Despite its advantages, the implementation of WBE in LMICs faces several challenges, particularly in low-income and lower-middle-income countries (such as Côte d’Ivoire). These limitations are documented in the literature and were seen in our works, such as: infrastructure limitations, such as limited centralized sewage systems hindering the collection of representative wastewater samples; and, lack of standardized protocols and limited laboratory capacity complicating analysis and interpretation of results [18].

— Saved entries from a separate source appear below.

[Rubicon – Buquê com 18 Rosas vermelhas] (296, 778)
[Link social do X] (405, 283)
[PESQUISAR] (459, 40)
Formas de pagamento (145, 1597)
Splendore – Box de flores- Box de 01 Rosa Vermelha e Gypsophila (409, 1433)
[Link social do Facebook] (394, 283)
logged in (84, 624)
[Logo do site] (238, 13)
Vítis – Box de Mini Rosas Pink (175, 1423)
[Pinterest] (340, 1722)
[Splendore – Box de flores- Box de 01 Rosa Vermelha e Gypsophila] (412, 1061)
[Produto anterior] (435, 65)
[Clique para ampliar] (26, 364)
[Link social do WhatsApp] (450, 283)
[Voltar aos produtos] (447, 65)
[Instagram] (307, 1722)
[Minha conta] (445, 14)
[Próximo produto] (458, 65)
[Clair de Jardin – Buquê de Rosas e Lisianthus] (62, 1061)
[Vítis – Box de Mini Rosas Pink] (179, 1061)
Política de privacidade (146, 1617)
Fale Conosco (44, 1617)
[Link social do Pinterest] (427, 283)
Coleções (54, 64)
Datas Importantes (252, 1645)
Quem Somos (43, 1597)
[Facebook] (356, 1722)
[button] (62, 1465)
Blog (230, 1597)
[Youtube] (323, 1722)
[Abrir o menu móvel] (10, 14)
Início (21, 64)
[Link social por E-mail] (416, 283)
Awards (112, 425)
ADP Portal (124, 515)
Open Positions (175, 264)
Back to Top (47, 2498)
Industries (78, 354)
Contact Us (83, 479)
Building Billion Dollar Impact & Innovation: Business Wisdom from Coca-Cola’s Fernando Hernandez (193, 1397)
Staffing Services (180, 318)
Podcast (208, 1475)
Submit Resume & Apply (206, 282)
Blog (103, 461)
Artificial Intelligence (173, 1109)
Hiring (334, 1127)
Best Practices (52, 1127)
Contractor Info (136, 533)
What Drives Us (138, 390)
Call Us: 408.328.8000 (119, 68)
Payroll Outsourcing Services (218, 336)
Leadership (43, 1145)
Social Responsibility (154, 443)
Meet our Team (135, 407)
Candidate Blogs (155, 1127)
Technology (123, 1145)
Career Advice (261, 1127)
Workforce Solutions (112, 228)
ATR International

To begin to address these limitations, World Health Organization (WHO) has recently issued draft pilot guidance on wastewater and environmental surveillance (WES) for infectious diseases, including in LMICs, that aims to provide “an overview framework for prioritization, implementation and integration of WES as part of multi-modal public health surveillance” [21]. Additionally, WHO has developed pathogen-specific summaries, including for SARS-CoV-2 [22] and Typhoid and Paratyphoid [23]. It is of note that these pathogen-specific guidance documents conclude “In non-sewered settings, based on limited evidence, WES for SARS-CoV-2 has moderate potential” and “there is inadequate evidence to determine the optimal contribution of WES to typhoid (and paratyphoid) disease surveillance and response”. WHO is supporting countries in implementing WES, and highlighting – as we saw in the work presented herein – that investments in infrastructure development, capacity building, and methodological standardization are essential.

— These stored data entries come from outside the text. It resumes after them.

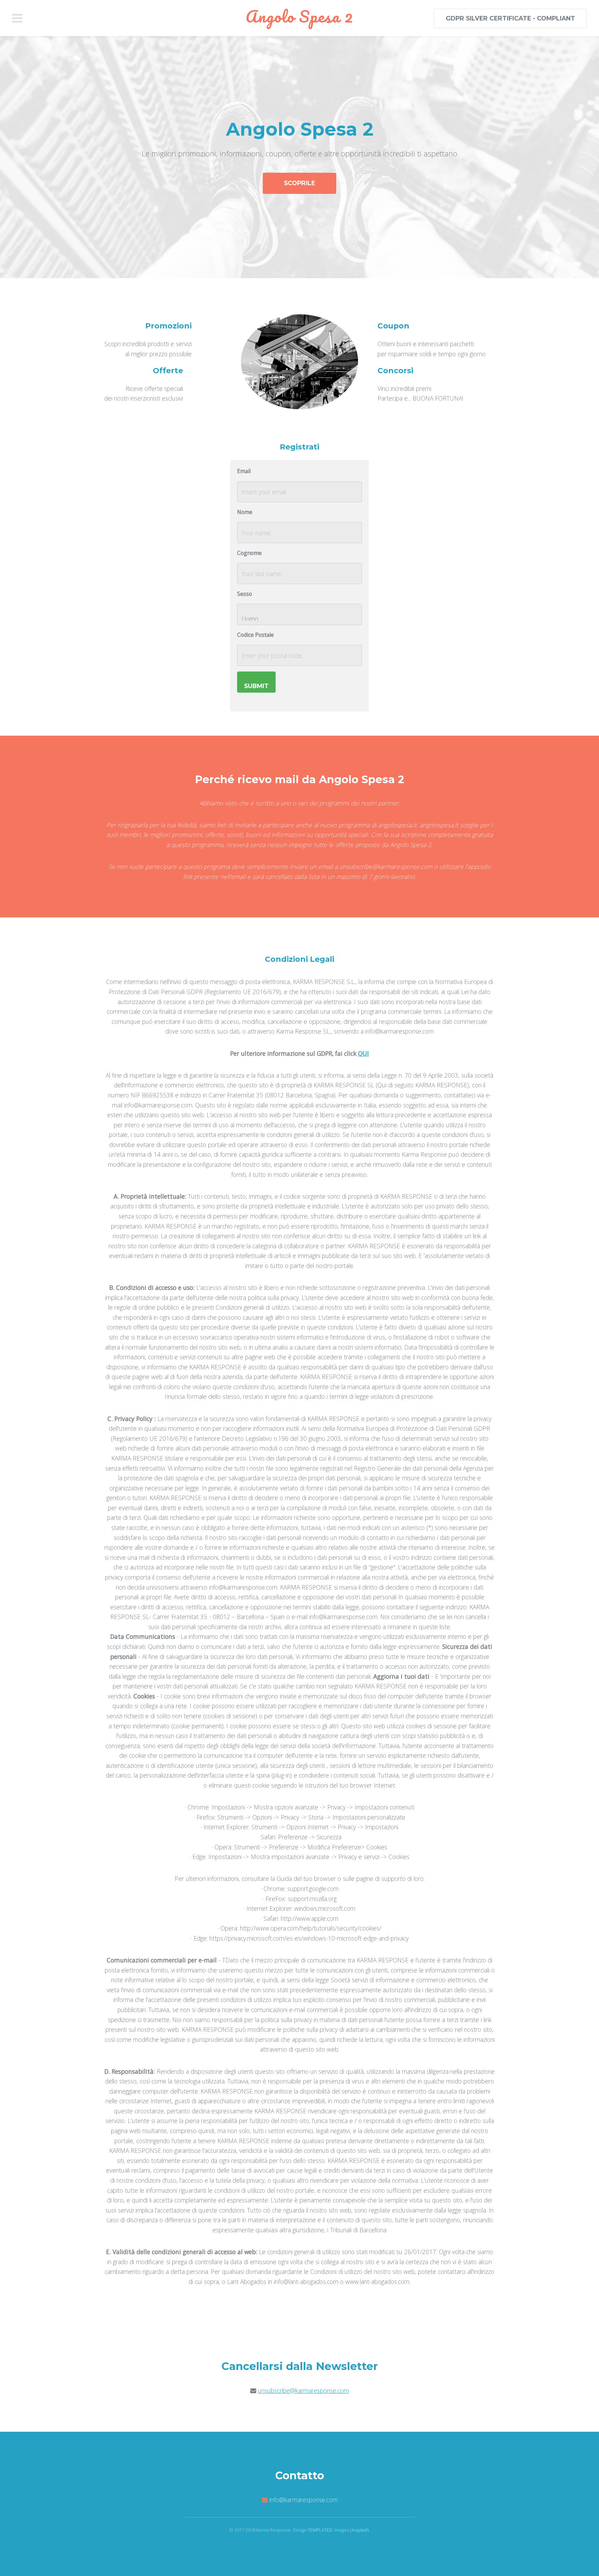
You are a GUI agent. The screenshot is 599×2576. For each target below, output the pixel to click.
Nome (244, 512)
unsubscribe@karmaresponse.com (303, 2390)
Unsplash (359, 2530)
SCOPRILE (299, 183)
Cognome (249, 553)
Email (244, 471)
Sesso (244, 594)
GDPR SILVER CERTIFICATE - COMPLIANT (510, 18)
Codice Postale (255, 635)
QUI (363, 1053)
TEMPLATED (320, 2530)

Further research and next steps are needed to continue democratizing access to wastewater surveillance. The next steps of this project are sampling Lassa Virus in waste effluent of rural hospitals without reliable access to rapid test kits, to determine if Lassa Fever is prevalent yet undetected in Liberia and Côte d’Ivoire. We hope to also extend testing to additional pathogens on other project, such as cholera and Ebola in outbreak settings, including sequencing. Additionally, further research is needed along the entire chain of understanding high-risk viral pathogens in waste effluent: from laboratory research, to understand pathogen survivability in various media, to understanding where in the environment high-risk pathogens might be, to determining how to sample and test various waste effluent streams, to establishing the collaborative partnerships and training (including of local laboratory personnel) to complete this work.

Conclusions

In response to the COVID-19 pandemic, wastewater surveillance rapidly expanded in high-income settings. However, methods were not available to test wastewater in areas without sewerage infrastructure. We developed methods to test waste effluent streams in Côte d’Ivoire, and successfully used these methods to identify human- and animal-derived pathogens. Our work provides a pathway to democratize and extend gains of wastewater surveillance to at-risk populations with non-sewered waste effluent systems.